Mr. Ashdown : As the Prime Minister has registered that some in his party regard the proposals put forward by our European partners next week on monetary union as a fudge, and as one of his Ministers has said that they are a fraud, although many others will see them as Britain’s last opportunity to be at the heart of Europe rather than its periphery, will he now tell us his view of the proposals? Are they a fudge, a fraud or an opportunity not to be missed?

The Prime Minister : We are at a very early stage in the negotiations on economic and monetary union and on political union. As to the proposals to which the right hon. Gentleman referred, my right hon. Friend the Chancellor told the House in January that “the Government have made it plain to our European partners that we cannot accept any changes to the treaty of Rome which would bind us to a single currency or a single monetary policy without a separate decision by the United Kingdom Government and Parliament.”–[ Official Report, 24 January 1991 ; Vol. 184, c. 470.]

 

Q6. Mr. Michael Morris : To ask the Prime Minister if he will list his official engagements for Tuesday 14 May.

The Prime Minister : I refer my hon. Friend to the reply that I gave some moments ago.

Mr. Morris : Is my right hon. Friend aware that the evidence is that, in local government, competitive tendering has given the public good value for money? Does not that mean that we should have similar policies throughout the public sector, including the national health service?

The Prime Minister : My hon.
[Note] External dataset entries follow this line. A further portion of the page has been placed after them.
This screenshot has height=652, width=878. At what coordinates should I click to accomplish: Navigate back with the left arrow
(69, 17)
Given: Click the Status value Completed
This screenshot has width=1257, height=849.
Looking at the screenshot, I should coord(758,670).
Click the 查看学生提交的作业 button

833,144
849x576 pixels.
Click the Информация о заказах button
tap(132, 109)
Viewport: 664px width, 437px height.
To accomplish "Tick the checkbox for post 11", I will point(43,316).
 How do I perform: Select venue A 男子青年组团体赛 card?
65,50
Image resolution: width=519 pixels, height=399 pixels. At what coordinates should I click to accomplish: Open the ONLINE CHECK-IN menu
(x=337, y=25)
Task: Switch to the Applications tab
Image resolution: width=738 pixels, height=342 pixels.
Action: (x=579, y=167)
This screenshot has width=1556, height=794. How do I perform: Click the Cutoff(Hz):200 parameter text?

Friend has considerable knowledge of the health service and he is, of course, entirely right. Abolishing competitive tendering for support services would threaten the loss of the savings of £150 million a year that have been achieved in the national health service thus far. Opposition to those improvements and to efficiency improvements worth £400 million could only remove more than £500 million from the health service, year after year after year. That is the policy of the Opposition, but not of the Government.

 

Q7. Mr. Peter Archer (Warley, West) : To ask the Prime Minister if he will list his official engagements for Tuesday 14 May.

The Prime Minister : I refer the right hon. and learned Gentleman to the reply that I gave some moments ago.

Mr. Archer : Does the right hon. Gentleman recollect that, prior to the last election, the Government gave a categorical assurance that if re- elected they would not increase VAT? Bearing in mind that, having been re- elected, the Government doubled VAT, will the Prime Minister invite the electorate to believe future election promises? If so, can he now say categorically whether the Conservative party, if re-elected, will increase VAT further?

The Prime Minister : Characteristically, the right hon. and learned Gentleman is telling only half the story. He utterly neglects to mention the fact that there was a precisely corresponding reduction in local tax by way of the reduction in the community charge.